Наверняка после моего ухода он свяжется с Праттом и скажет ему, чтобы тот сбавил обороты и выждал время. При этом сошлется на какие-нибудь таинственные события, должные произойти в скором будущем, то есть – невесть когда, и благотворно повлиять на проблему. Это его обычный прием. Большой Босс любит принимать неопределенные решения – авось жизнь сама рассудит, что к чему. А если принимает определенные решения, то формулирует их также неопределенно, понимай, как знаешь. Если исходить из подобной логики, он наверняка страдает запорами.

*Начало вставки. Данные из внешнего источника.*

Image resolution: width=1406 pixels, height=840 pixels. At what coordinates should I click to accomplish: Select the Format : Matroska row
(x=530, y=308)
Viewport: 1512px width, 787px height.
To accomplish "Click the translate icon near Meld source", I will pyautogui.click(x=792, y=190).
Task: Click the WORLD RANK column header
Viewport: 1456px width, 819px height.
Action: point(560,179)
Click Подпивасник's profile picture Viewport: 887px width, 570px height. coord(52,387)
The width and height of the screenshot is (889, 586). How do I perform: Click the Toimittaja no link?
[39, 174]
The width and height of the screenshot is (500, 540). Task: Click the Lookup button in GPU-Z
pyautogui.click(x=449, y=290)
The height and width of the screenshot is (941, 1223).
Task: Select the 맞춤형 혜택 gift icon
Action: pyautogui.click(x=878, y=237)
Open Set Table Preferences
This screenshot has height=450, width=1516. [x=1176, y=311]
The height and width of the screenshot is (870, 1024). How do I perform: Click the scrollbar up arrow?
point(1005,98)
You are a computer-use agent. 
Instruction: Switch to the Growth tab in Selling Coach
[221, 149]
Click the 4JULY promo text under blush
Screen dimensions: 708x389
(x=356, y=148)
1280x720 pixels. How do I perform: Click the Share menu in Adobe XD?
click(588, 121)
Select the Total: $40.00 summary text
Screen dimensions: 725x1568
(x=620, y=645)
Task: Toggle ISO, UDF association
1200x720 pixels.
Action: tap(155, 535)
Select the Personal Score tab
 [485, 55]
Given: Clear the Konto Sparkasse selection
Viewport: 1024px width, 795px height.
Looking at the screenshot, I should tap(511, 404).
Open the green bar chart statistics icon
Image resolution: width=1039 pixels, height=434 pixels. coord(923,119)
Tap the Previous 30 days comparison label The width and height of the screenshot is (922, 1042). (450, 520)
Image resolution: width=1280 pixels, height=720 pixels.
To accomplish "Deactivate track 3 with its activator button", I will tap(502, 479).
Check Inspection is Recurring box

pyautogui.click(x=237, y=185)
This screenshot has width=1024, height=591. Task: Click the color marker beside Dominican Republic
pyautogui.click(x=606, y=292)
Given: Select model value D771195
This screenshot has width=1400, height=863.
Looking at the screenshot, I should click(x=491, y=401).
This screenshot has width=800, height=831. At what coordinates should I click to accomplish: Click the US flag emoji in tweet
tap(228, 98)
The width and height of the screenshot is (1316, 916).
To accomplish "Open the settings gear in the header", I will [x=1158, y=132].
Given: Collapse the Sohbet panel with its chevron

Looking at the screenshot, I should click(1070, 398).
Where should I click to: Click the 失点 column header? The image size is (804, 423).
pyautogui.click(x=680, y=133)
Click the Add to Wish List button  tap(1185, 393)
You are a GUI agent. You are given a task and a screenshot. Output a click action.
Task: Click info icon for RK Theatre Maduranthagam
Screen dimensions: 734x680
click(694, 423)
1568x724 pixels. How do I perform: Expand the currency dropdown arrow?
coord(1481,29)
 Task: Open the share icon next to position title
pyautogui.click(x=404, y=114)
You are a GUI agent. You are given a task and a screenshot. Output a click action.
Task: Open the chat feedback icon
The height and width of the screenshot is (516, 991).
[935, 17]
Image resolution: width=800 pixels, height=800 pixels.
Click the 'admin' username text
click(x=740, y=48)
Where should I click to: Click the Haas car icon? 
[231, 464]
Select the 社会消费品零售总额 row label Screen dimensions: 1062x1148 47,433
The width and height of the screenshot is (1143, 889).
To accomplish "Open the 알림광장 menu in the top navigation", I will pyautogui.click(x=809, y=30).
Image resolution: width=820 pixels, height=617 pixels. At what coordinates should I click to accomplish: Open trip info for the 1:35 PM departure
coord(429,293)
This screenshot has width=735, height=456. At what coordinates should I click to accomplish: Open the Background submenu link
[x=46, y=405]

По-моему, он все-таки лентяй, не желающий ни с кем из нас – своими финансистами, – обострять отношения, хотя все мы его всерьез побаиваемся. Вернее, мы побаиваемся друг друга, но наши страхи проходят через него, как через фильтр, концентрируясь в нем. Посему Большой Босс воплощает саму реальность опасности. Но эта его половинчатость нас всех когда-нибудь погубит, точно.